프로메테우스, Prometheus Up & Running

DevOps/Prometheus

프로메테우스, Prometheus Up & Running - ch.1

게임이 더 좋아 2022. 11. 7. 08:21

728x170

Chapter 1.What is Prometheus?

핵심만 알아보자

영어와 같이 적겠다.

시작해보자

Prometheus is an open soruce, metrics-based monitoring system.

It has a simple yet powerful data model and a query language that lets you analyse how your applications and infrastrucgture are performing.

프로메테우스는 우선 오픈소스 이면서 메트릭 기반의 모니터링 시스템이다.

간단할 뿐만 아니라 data model이 잘 갖추어져 있고 그에 따른 query (PromQL)이 있어서 실제로 인프라에서 작동하는 어플리케이션에 영향을 거의 주지 않고 작동할 수 있다.

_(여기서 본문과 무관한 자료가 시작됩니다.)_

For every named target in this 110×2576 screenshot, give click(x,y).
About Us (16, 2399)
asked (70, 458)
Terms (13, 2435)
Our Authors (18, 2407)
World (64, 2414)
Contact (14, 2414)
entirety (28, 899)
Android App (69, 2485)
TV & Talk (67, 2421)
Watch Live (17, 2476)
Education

For instrumenting your own code, there are client libraries in all the popular languages and runtimes, including Go, Java/JVM, C#/.Net, Python, Ruby, Node.js, Haskell, Erlang and Rust

많은 클라이언트 라이브러리가 존재해서

실제로 우리가 사용하는 코드에도 쉽게 접목시킬 수 있다.

=> 프로메테우스를 어플리케이션에 올려놓기 쉽다는 말과 같다.

Software like K8s and Docker are already instrumented with Prometheus client libraries.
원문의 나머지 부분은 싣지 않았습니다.